- A run of records:
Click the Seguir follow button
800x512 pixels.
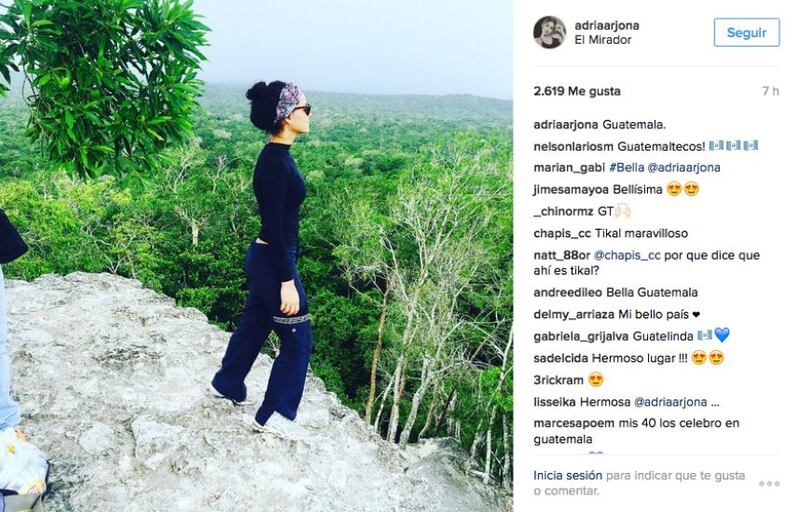pyautogui.click(x=746, y=33)
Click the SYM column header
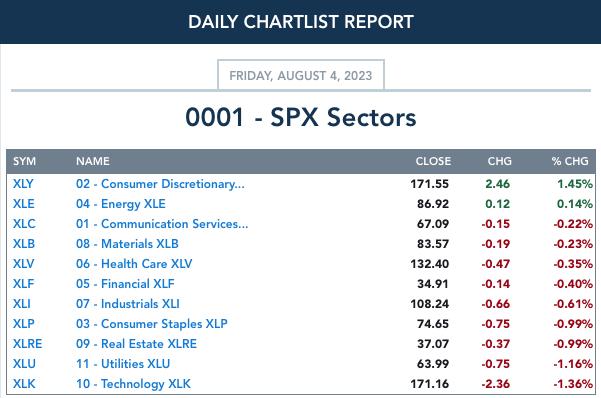 click(x=25, y=161)
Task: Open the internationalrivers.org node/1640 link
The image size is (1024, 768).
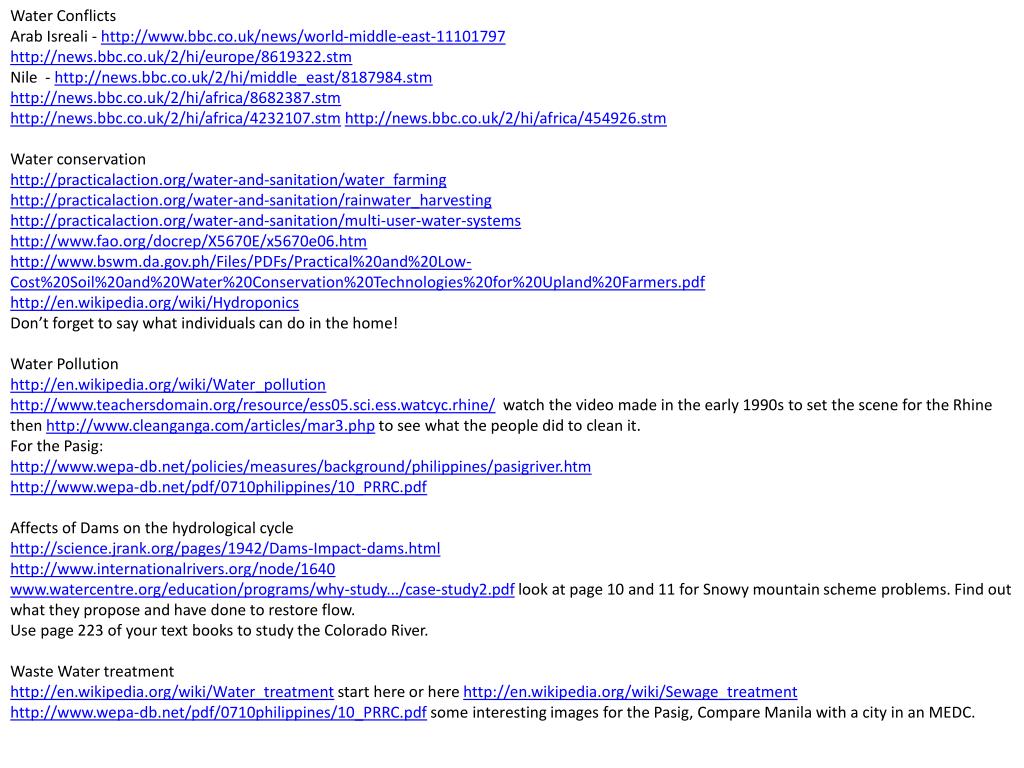Action: 172,569
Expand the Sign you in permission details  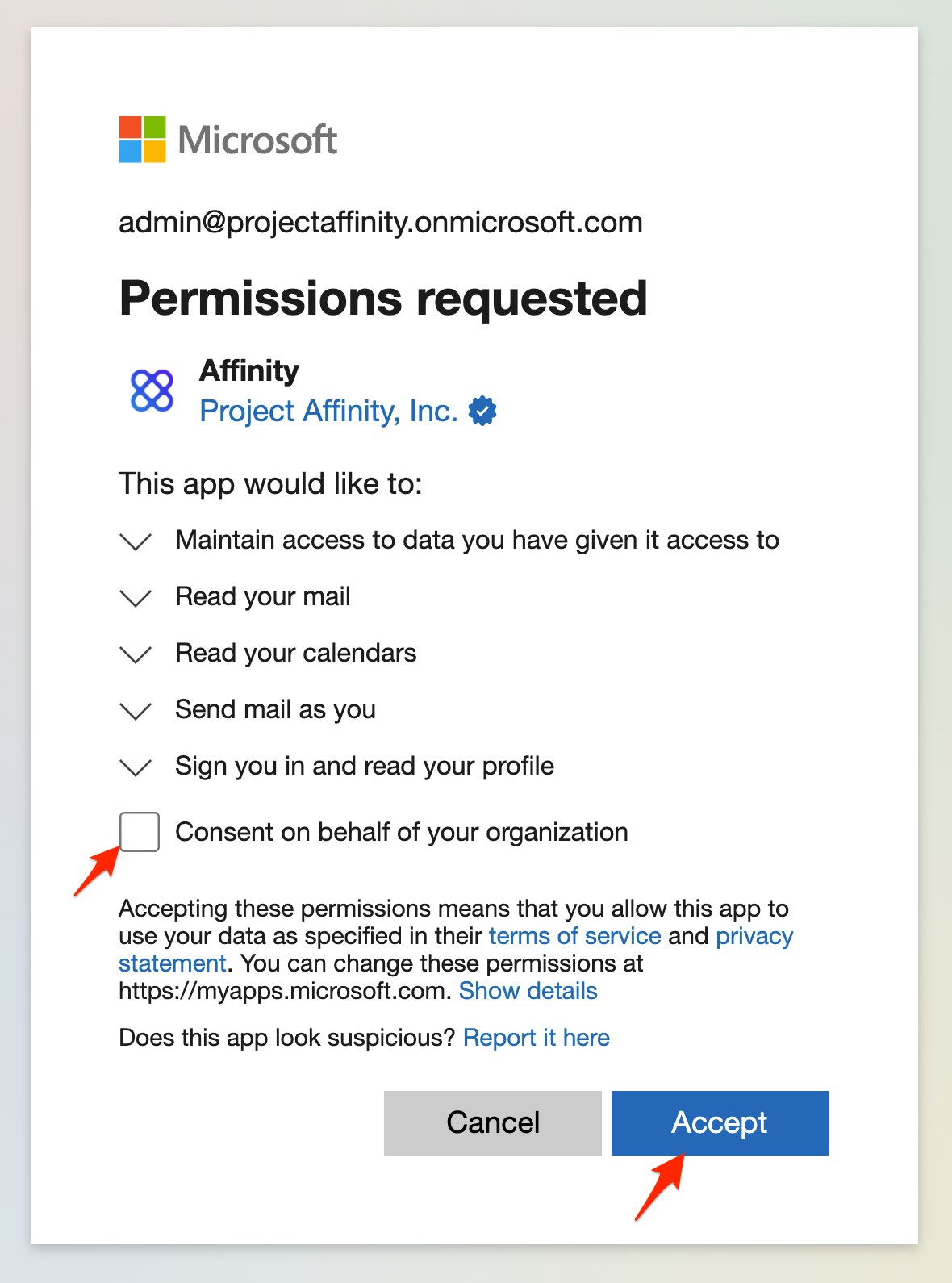pyautogui.click(x=136, y=767)
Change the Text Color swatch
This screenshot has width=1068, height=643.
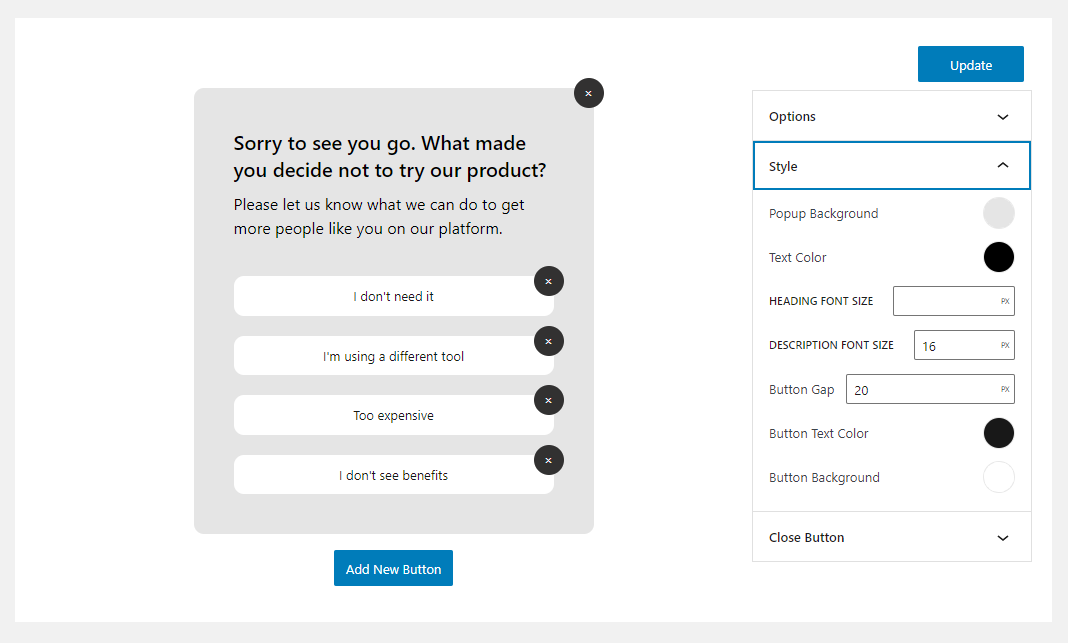tap(998, 257)
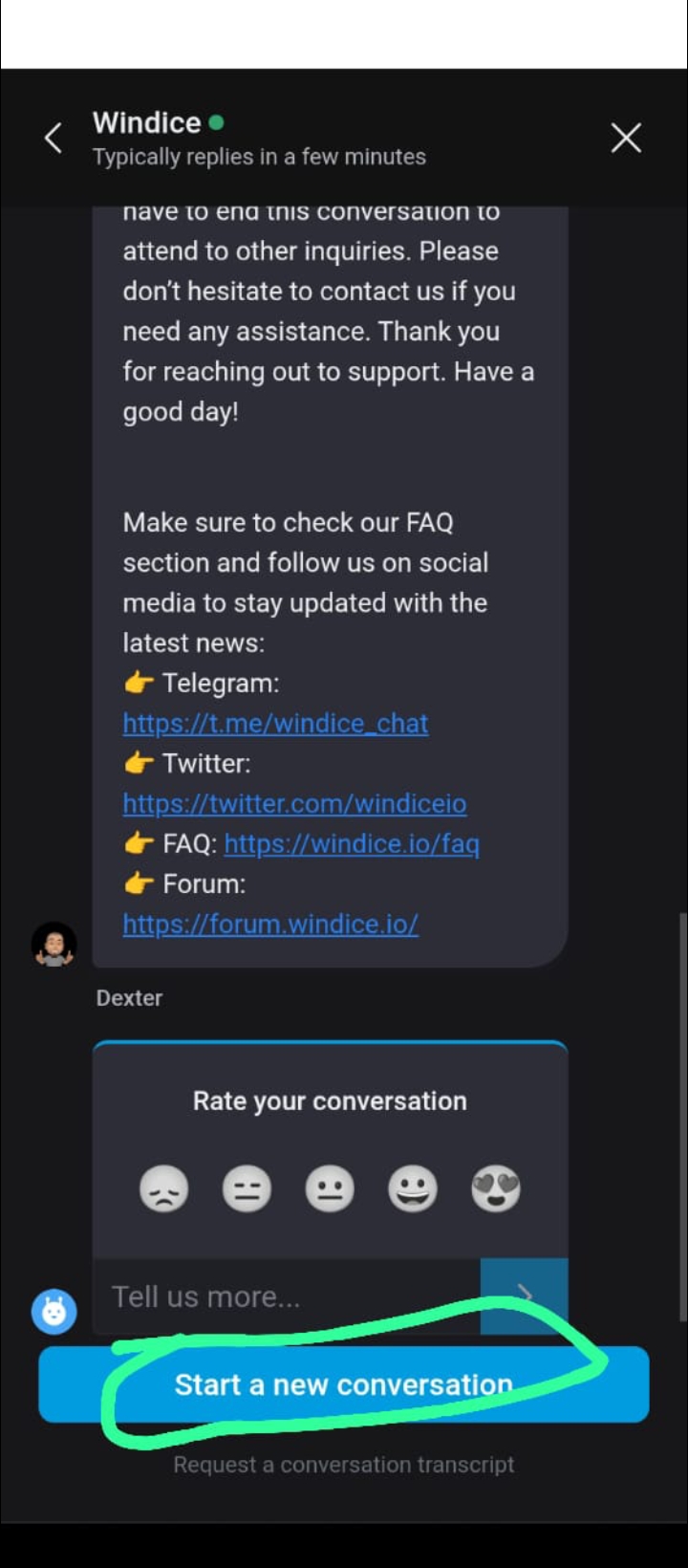Open the Windice FAQ link
The width and height of the screenshot is (688, 1568).
[x=352, y=843]

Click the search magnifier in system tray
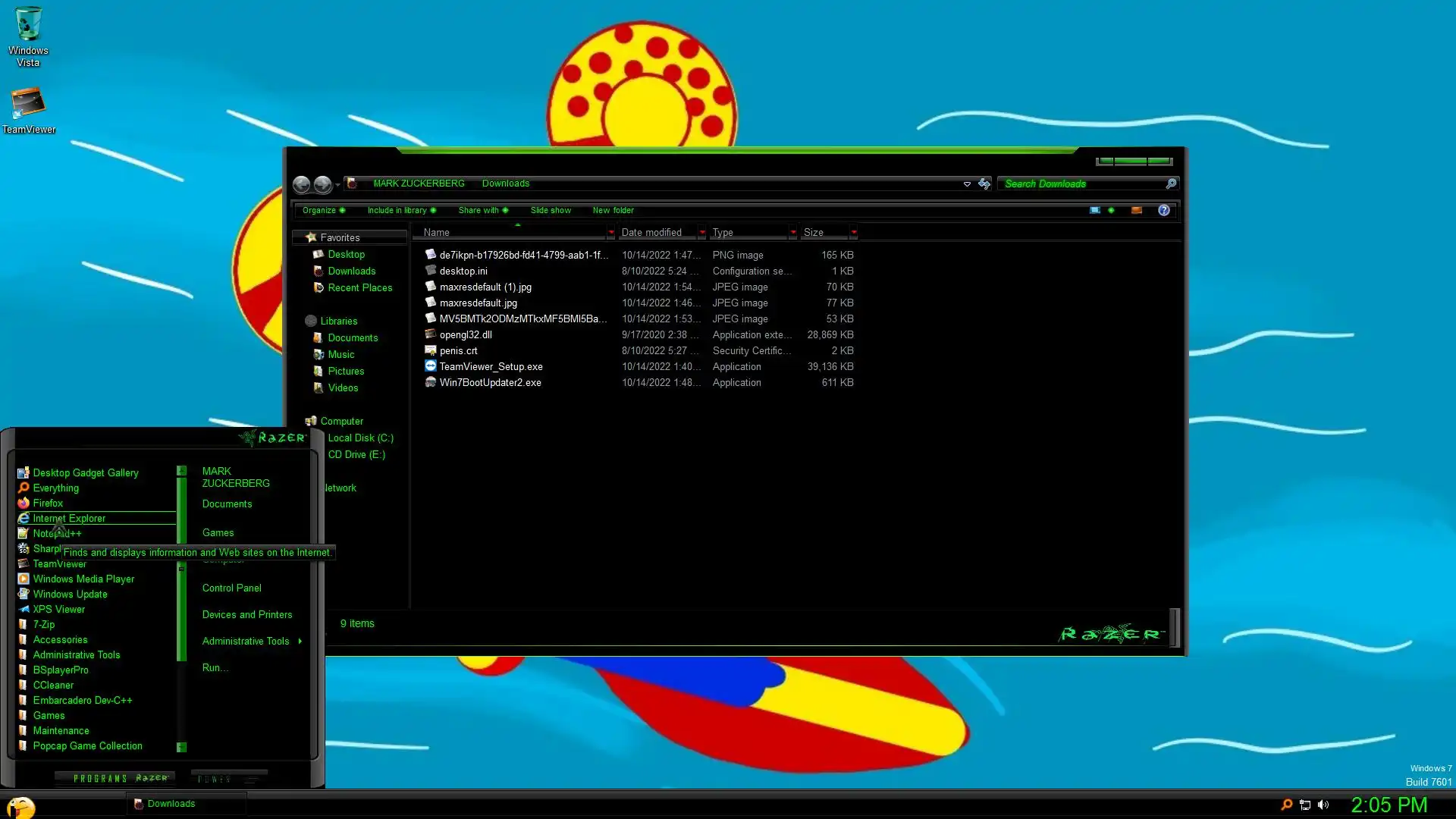1286,805
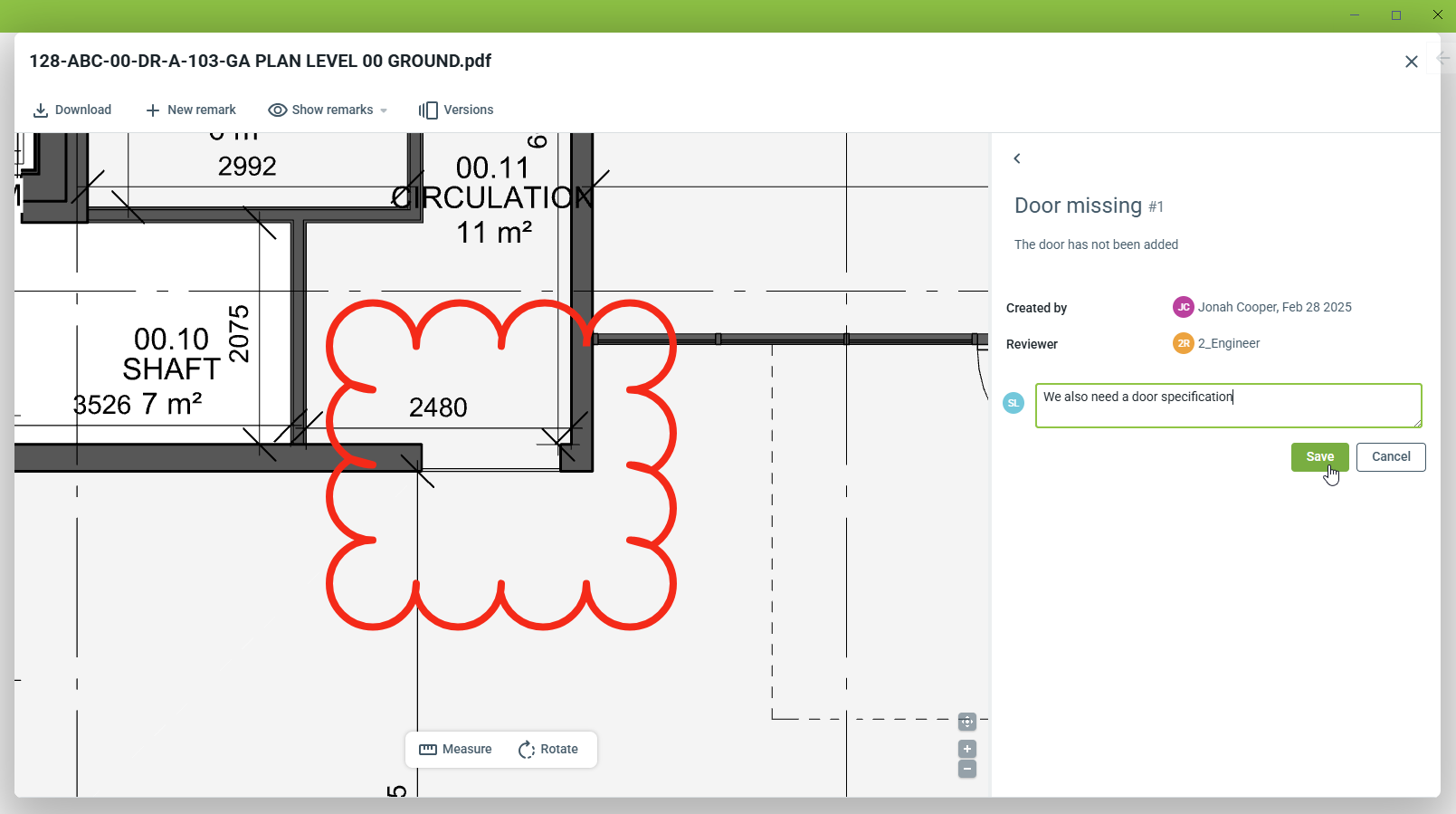This screenshot has width=1456, height=814.
Task: Rotate the drawing view
Action: 548,750

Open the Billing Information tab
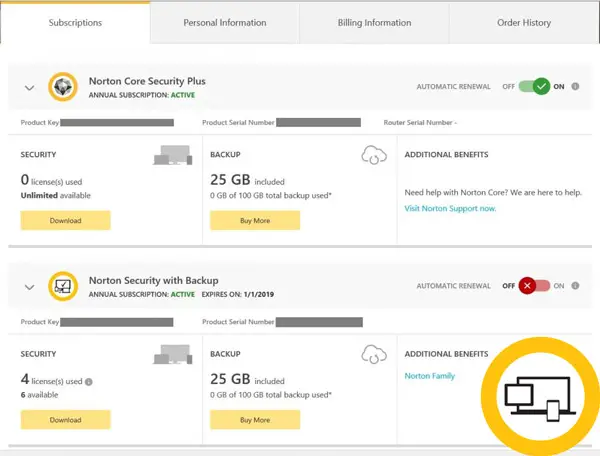374,22
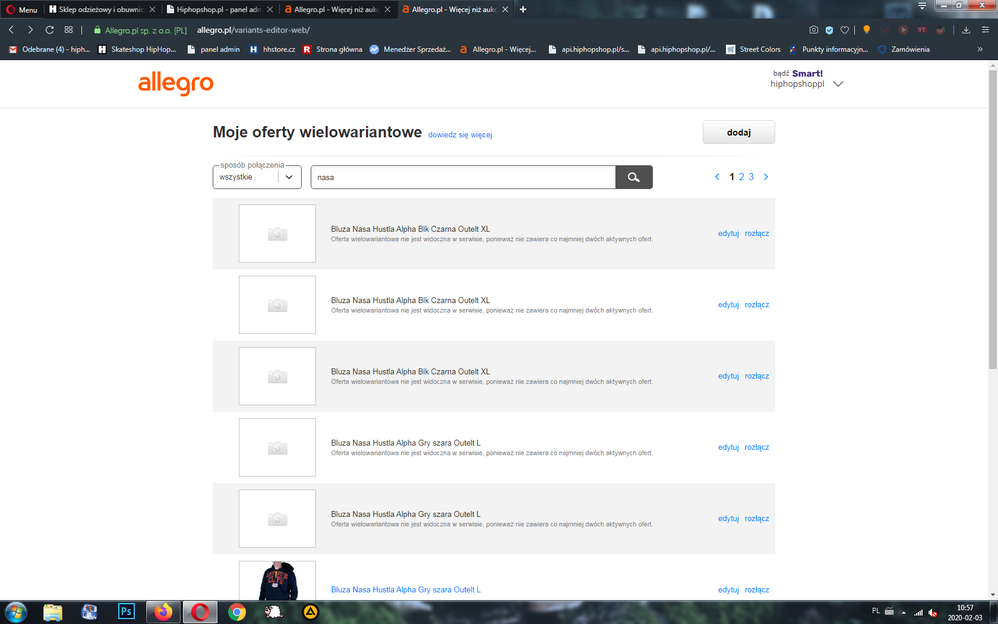Expand the hiphopshoppl account menu
The image size is (998, 624).
(x=838, y=84)
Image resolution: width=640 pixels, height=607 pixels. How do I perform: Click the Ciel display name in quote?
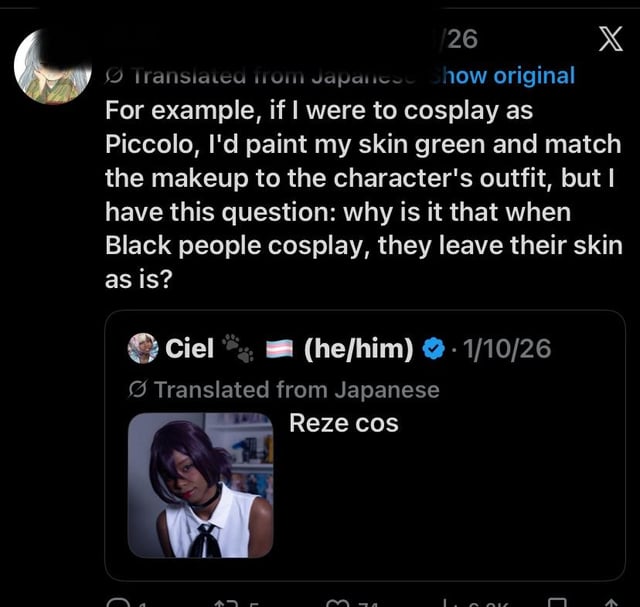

- TASK OBJECTIVE: Give every line from the one with "Change the Text Color swatch" through the end of the material as a JSON list of strings, one string per line, with blank lines and pictures omitted.

- SOLUTION TO THIS EXERCISE:
[
  "Change the Text Color swatch",
  "This screenshot has width=1068, height=643.",
  "tap(998, 257)",
  "Open the Windice FAQ link",
  "The width and height of the screenshot is (688, 1568).",
  "[x=352, y=843]",
  "Click the search magnifier in system tray",
  "1286,805",
  "This screenshot has width=1456, height=814.",
  "Task: Rotate the drawing view",
  "Action: 548,750",
  "Open the Billing Information tab",
  "374,22",
  "Expand the hiphopshoppl account menu",
  "The image size is (998, 624).",
  "(x=838, y=84)",
  "Image resolution: width=640 pixels, height=607 pixels. How do I perform: Click the Ciel display name in quote?"
]